Enviada em 17/04/2021

A Constituição brasileira de 1988 assegura o amplo acesso à educação nas escolas do país a todos os cidadãos. No entanto, na prática, tal garantia encontra-se corrompida, visto que considerável parcela da sociedade possui algum nível de analfabetismo. Nesse sentido, os entraves no processo de alfabetização se devem não apenas em razão da deficitária atuação de políticas públicas, mas também devido à desigualdade social.

Em primeiro plano, é possível analisar que a ineficiência do Estado em aplicar leis que assegurem o acesso à integral educação no país restringe a capacidade de garantir a alfabetização de todos os brasileiros. Sobre isso, seja pela má administração de recursos em um país com dimensões continentais ou pela inobservância dos poderes públicos em promover a melhora do sistema de ensino atual, é fato que existe a impossibilidade de acesso a boas escolas para grande parte dos cidadãos. Além disso, de acordo com dados revelados pela Pesquisa Nacional por Amostra de Domicílios (PNAD), ainda no ano de 2019, mais de 11 milhões de pessoas eram analfabetas no país, o que indica que a evolução educacional no Brasil é um processo lento e gradual.

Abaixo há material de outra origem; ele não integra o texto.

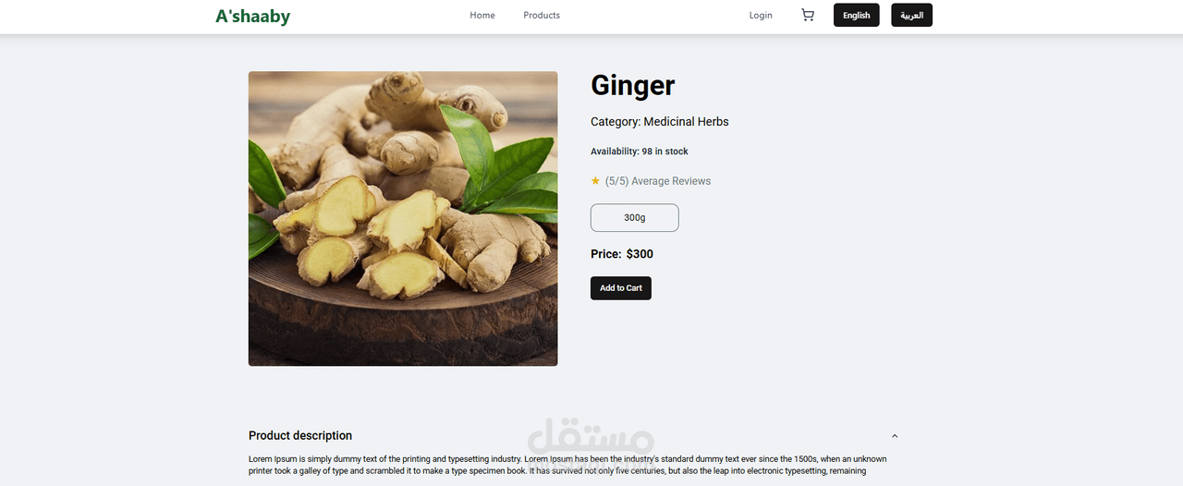Collapse the Product description chevron

pos(895,436)
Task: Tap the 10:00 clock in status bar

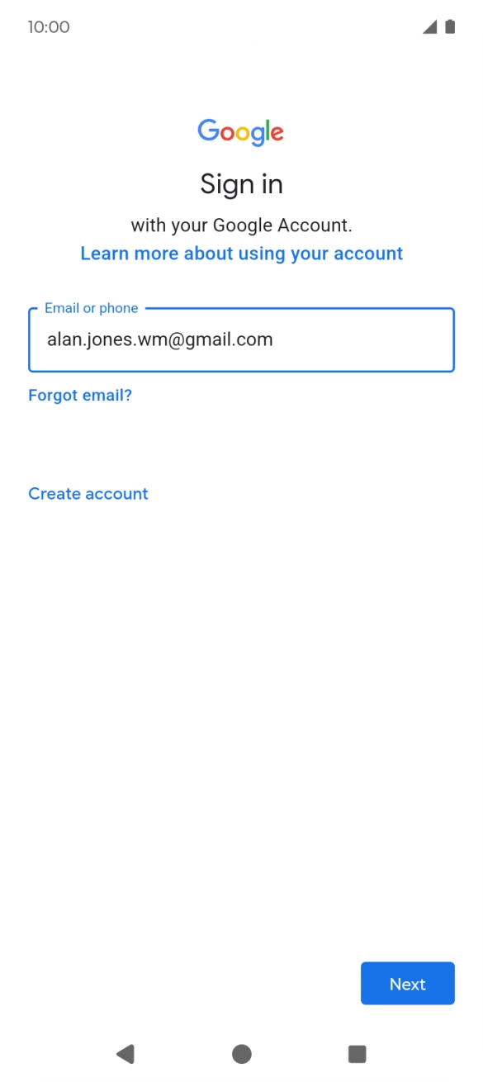Action: (x=49, y=27)
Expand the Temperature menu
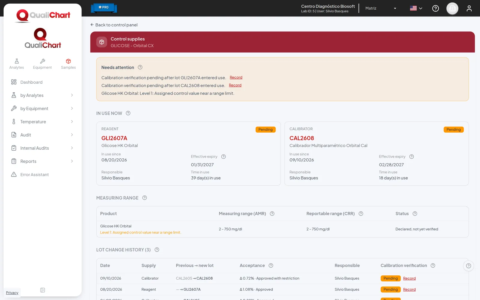480x300 pixels. [x=43, y=122]
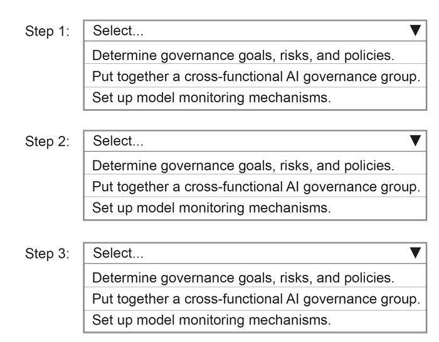The image size is (439, 342).
Task: Choose 'Put together a cross-functional' for Step 3
Action: pos(255,299)
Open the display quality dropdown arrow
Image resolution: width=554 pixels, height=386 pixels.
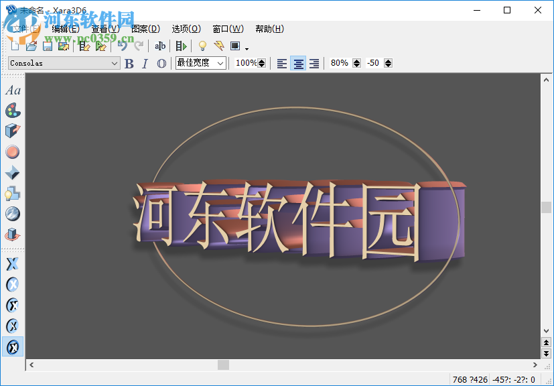246,48
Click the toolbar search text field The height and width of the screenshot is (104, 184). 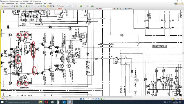click(x=107, y=9)
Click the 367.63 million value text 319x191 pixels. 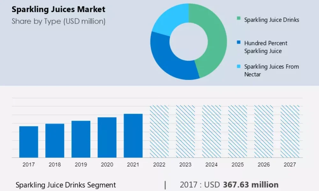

Ademais, é relevante abordar que a sociedade brasileira foi construída sob um viés segregacionista, de modo que o acesso às melhores instituições escolares e universidades públicas é direcionado, em sua maioria, aos detentores de poder aquisitivo. Nessa perspectiva, além da ausência de boas escolas em áreas periféricas, a população pobre precisa, desde a adolescência, abster-se do seu direito à alfabetização para trabalhar e ajudar a família na constituição da renda mensal. Logo, conclui-se que a segregação social, evidenciada por Sérgio Buarque de Holanda no livro “Raízes do Brasil” como uma característica da sociedade brasileira, se faz presente até a atualidade, por privar a população pobre de receber plena formação intelectual.

Portanto, é mister que a ampla alfabetização da população brasileira é um desafio que carece de resolução. Logo, cabe ao Ministério da Educação encaminhar recursos para regiões periféricas e marginalizadas, por meio da identificação das áreas com maior índice de analfabetismo,  a fim de promover o desenvolvimento do ensino igualitário em todas as escolas. Ainda mais, cabe ao Governo Federal criar um programa de ensino público à distância para os jovens que precisam trabalhar a partir da distribuição de aparelhos eletrônicos como “tablets”, no intuito de garantir a eficiência dos direitos educacionais estabelecidos na Carta Magna de 1988.